- [Work instructions]
1. Answer these from the fuel fragrance thread, one answer a line, marked (a), (b), (c):
(a) What product name appears right below the thread title?
(b) Which fuel does ALKYGTO say the fragrance is used with?
(c) Which fumes does Poncho Dan call some of the worst?
2. List every username that has a post in the fuel fragrance thread, each listed once.

--- START OF Reading text ---

# Anyone know anything about fuel fragrances?



## batmans (Aug 16, 2007)

Manhattan Oil & Liquid Horsepower

Will it hurt my supercharged application?










Why deal with the nauseous exhaust fumes from your race vehicle, when you could be sniffing root beer, pina colada, or bubble gum instead? Manhattan Oil fuel fragrances eliminate unpleasant exhaust fumes and the eye, nose, and throat irritation that come with them.


----------



## jpalamar (Jul 22, 2008)

You always seem to find the weirdest stuff.


----------



## batmans (Aug 16, 2007)

I see this on my NSX prime and figured that the domestic guys might know more......


----------



## jetstang (Nov 5, 2008)

I've smelt them at the dragstrip, cool stuff. I think it's more for alcohol, but who knows. If they sell it, I'm sure it won't hurt anything.


----------



## GM4life (Mar 18, 2007)

I perfer natural like my women.


----------



## ALKYGTO (Mar 29, 2010)

I use it with the methanol, in addition to a lubricant for the fuel system. If your asking about using it with gasoline I would call the manufacturer. I don't see it hurting anything though. It definetly takes the edge off the methanol fumes, I can tell you that.


----------



## Poncho Dan (Jun 30, 2009)

The nitromethane fumes are some of the worst... I don't know that a flavor is going to cure the burning/watering in your eyes, and the burning sensation in your nose/sinuses.

They should just sell you a bottle of sulfur, so it can smell like someone really soiled themselves when you take off. Like one continuous fart as you leave.


----------

--- END OF Reading text ---
--- START OF Material shown ---

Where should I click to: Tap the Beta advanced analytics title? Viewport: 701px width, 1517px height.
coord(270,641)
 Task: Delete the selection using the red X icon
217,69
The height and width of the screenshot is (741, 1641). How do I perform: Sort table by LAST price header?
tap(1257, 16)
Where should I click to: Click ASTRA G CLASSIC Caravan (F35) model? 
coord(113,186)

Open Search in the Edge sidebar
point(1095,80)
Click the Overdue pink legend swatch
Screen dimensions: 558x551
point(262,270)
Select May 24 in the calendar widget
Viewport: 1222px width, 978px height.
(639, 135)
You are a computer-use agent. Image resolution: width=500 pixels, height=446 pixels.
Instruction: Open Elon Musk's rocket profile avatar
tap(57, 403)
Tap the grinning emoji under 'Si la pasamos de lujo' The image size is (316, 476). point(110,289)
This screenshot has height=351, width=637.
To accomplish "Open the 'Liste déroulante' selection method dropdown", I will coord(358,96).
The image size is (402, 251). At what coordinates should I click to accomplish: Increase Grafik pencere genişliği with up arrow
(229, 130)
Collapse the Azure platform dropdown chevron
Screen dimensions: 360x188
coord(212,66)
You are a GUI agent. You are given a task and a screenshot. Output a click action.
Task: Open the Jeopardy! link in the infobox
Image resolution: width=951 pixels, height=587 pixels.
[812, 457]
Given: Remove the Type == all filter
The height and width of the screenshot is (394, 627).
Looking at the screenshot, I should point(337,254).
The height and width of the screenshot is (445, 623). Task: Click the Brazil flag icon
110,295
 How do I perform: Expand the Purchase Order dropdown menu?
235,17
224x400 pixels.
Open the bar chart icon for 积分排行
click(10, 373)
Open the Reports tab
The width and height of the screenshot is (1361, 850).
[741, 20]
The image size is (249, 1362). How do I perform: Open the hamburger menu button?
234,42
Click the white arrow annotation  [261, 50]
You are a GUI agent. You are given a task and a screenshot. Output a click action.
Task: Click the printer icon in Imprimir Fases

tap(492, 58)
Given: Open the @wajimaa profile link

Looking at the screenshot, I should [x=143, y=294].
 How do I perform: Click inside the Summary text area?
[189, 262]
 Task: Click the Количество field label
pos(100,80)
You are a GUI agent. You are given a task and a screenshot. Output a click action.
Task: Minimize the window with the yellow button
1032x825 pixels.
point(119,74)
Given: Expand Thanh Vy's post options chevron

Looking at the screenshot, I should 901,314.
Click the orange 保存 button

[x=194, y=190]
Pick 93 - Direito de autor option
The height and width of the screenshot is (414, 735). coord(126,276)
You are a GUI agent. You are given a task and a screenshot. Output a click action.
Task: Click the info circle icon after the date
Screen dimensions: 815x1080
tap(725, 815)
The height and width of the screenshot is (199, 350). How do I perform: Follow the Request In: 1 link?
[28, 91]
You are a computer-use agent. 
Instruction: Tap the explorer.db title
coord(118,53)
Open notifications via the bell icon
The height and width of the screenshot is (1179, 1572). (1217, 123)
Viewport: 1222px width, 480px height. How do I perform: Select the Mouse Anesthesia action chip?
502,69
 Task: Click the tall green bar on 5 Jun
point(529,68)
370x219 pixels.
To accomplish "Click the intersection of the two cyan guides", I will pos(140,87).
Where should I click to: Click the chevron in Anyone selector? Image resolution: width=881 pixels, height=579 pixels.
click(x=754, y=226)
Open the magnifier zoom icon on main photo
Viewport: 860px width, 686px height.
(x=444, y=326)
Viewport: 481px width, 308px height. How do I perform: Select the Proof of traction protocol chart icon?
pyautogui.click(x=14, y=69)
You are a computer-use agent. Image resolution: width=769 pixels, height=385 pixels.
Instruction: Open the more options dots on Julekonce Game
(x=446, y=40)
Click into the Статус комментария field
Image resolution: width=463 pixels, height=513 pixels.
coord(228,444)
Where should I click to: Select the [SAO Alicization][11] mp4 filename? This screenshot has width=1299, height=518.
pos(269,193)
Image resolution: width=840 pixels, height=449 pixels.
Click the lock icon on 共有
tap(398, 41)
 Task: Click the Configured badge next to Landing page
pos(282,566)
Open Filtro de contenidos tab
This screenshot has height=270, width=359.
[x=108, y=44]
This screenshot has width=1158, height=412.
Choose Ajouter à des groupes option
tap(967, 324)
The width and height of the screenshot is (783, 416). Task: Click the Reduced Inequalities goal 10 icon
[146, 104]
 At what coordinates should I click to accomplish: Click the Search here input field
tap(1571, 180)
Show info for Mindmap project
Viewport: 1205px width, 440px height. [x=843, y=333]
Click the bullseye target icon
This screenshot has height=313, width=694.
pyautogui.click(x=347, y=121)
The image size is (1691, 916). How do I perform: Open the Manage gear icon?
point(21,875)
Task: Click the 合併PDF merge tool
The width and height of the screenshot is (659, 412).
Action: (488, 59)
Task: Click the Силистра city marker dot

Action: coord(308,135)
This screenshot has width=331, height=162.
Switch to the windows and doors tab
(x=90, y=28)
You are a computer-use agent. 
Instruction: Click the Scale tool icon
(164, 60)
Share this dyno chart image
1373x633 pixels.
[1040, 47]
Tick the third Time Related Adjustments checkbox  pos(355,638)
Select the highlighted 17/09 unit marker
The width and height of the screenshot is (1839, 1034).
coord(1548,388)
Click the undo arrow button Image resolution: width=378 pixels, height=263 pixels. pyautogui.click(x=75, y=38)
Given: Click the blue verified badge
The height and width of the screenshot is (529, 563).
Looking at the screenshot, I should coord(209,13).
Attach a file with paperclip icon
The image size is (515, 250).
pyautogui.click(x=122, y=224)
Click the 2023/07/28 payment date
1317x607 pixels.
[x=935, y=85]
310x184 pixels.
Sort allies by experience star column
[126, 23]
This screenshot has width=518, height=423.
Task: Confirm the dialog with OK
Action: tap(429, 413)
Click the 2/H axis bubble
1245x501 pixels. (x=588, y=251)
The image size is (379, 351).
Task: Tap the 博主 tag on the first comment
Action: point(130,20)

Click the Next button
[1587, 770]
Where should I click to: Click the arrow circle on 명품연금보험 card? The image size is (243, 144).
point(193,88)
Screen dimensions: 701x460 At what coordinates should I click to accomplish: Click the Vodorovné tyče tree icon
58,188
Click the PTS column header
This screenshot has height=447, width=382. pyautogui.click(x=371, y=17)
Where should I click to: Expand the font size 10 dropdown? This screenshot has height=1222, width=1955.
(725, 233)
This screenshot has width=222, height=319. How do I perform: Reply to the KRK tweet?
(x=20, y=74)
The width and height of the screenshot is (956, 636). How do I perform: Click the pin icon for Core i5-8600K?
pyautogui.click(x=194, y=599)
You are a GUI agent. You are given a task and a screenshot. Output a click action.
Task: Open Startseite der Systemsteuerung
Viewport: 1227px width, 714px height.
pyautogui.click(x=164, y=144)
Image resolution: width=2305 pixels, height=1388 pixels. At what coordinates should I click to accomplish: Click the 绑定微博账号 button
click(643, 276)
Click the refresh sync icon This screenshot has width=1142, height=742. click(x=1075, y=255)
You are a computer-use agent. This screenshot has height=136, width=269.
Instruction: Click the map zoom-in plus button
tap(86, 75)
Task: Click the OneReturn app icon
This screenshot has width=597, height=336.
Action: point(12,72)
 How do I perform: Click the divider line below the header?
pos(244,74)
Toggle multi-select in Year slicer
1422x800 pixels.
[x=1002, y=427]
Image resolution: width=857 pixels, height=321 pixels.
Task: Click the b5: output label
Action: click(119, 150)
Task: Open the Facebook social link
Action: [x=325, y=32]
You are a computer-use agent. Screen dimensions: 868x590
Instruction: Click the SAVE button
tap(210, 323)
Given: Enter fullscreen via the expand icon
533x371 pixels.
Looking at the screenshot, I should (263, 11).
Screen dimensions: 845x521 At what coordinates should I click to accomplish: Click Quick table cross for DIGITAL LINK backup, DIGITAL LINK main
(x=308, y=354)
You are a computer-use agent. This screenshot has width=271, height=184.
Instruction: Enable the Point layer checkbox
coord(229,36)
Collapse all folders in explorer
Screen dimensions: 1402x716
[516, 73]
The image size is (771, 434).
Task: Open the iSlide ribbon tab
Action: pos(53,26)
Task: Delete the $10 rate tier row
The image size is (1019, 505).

--- END OF Material shown ---

- [List of solutions]
1.
(a) Manhattan Oil & Liquid Horsepower
(b) Methanol
(c) Nitromethane fumes

2.
batmans
jpalamar
jetstang
GM4life
ALKYGTO
Poncho Dan